Task details -> Copy the lines from the line with "Home (170, 102)" to the line with "[Menu mobilne] (207, 12)", keeping each one as it appears.

Dataset ->
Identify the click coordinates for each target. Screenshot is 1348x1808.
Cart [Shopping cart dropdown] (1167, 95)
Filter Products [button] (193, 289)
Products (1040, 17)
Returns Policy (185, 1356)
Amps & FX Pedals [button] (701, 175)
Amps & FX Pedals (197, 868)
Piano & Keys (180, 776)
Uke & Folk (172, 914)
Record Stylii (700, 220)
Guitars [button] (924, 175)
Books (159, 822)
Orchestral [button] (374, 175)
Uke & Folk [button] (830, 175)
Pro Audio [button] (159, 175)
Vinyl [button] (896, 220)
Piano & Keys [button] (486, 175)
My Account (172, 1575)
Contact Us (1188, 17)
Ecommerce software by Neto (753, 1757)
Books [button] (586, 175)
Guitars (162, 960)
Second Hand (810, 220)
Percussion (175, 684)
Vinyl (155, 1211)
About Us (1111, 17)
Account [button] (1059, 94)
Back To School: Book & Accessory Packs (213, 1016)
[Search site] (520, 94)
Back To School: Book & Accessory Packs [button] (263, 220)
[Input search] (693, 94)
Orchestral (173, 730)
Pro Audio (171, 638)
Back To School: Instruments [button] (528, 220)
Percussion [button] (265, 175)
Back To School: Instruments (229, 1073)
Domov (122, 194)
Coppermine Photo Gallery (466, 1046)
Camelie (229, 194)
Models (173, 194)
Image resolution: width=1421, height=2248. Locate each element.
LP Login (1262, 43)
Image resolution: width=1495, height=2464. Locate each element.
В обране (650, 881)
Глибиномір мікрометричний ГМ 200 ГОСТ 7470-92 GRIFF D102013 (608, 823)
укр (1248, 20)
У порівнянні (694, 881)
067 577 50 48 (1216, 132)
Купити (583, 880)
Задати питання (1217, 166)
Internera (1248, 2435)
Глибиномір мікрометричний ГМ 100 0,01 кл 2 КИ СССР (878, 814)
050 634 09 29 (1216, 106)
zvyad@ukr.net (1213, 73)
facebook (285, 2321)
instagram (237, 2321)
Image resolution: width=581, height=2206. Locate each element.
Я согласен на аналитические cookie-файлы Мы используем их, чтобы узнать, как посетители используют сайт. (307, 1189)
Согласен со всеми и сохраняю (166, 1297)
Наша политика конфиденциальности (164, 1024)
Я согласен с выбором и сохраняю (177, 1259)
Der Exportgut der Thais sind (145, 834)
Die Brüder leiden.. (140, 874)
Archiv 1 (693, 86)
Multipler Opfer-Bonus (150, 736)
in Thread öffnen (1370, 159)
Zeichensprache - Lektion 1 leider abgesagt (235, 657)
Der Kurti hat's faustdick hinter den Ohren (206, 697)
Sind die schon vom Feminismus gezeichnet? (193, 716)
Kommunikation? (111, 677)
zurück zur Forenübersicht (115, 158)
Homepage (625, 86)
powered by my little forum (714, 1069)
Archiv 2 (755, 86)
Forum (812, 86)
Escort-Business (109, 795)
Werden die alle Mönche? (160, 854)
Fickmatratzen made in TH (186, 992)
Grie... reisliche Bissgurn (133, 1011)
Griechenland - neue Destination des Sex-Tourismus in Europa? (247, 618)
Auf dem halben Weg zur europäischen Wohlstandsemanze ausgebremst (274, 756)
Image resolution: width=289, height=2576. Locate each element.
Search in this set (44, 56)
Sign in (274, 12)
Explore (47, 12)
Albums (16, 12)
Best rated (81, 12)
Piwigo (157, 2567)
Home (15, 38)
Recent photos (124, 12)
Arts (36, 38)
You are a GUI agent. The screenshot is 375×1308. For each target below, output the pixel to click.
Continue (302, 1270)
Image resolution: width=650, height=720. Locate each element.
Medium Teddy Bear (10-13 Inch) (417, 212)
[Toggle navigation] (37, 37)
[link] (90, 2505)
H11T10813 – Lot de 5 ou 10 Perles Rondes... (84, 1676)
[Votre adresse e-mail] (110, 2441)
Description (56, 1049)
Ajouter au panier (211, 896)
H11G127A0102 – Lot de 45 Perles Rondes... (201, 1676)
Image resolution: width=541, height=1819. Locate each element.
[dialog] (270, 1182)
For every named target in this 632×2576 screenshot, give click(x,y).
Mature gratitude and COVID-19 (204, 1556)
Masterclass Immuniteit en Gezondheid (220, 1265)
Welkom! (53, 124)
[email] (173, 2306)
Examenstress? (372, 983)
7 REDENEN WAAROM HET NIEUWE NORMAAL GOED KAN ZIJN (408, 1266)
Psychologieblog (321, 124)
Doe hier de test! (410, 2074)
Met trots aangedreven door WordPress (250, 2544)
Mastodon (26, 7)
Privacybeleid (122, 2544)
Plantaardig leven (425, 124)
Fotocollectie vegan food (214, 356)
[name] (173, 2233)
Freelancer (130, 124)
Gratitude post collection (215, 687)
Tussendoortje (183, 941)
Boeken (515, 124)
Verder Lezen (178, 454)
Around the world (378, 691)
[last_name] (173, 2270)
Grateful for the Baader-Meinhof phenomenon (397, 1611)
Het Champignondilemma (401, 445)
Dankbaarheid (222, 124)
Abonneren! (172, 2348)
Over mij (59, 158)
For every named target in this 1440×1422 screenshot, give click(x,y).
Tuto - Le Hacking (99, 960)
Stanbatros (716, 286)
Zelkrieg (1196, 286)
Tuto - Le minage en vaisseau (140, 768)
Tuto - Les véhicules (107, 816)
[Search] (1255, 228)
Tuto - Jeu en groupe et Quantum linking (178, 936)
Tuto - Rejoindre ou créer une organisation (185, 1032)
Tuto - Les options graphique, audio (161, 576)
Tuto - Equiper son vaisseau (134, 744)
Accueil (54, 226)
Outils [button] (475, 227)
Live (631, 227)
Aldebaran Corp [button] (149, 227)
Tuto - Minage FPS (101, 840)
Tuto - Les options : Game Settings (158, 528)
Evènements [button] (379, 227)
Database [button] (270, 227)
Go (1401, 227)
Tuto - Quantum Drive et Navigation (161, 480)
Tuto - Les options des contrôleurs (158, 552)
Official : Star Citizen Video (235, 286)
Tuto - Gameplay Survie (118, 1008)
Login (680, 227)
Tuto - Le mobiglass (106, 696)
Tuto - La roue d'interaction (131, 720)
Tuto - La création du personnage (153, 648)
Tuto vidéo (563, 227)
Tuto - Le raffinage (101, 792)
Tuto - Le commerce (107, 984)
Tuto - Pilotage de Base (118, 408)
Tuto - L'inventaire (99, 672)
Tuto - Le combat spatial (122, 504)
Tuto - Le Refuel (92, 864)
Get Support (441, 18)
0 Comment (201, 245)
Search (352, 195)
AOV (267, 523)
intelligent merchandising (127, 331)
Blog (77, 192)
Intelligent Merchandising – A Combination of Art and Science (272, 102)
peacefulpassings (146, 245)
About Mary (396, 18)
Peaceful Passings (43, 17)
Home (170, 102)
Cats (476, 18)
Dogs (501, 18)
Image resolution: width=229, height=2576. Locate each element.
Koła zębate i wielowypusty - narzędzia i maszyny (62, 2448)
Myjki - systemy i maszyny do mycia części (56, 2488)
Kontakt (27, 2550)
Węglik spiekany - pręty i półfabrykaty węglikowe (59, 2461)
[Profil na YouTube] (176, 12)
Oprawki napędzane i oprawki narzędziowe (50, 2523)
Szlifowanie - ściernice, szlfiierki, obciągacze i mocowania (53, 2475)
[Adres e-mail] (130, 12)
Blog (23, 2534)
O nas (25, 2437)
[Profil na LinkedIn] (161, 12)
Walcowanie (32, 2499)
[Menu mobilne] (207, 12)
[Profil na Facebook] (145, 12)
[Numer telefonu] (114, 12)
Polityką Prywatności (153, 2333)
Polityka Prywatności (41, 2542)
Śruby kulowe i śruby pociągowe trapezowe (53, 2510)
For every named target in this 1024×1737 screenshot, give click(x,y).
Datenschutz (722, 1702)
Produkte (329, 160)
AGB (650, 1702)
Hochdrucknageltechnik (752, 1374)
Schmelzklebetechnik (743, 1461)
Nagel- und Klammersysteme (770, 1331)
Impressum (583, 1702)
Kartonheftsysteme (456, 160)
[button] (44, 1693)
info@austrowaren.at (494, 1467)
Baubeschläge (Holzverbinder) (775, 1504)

Result ->
Home (170, 102)
Cats (476, 18)
Dogs (501, 18)
Image resolution: width=229, height=2576. Locate each element.
Koła zębate i wielowypusty - narzędzia i maszyny (62, 2448)
Myjki - systemy i maszyny do mycia części (56, 2488)
Kontakt (27, 2550)
Węglik spiekany - pręty i półfabrykaty węglikowe (59, 2461)
[Profil na YouTube] (176, 12)
Oprawki napędzane i oprawki narzędziowe (50, 2523)
Szlifowanie - ściernice, szlfiierki, obciągacze i mocowania (53, 2475)
[Adres e-mail] (130, 12)
Blog (23, 2534)
O nas (25, 2437)
[Profil na LinkedIn] (161, 12)
Walcowanie (32, 2499)
[Menu mobilne] (207, 12)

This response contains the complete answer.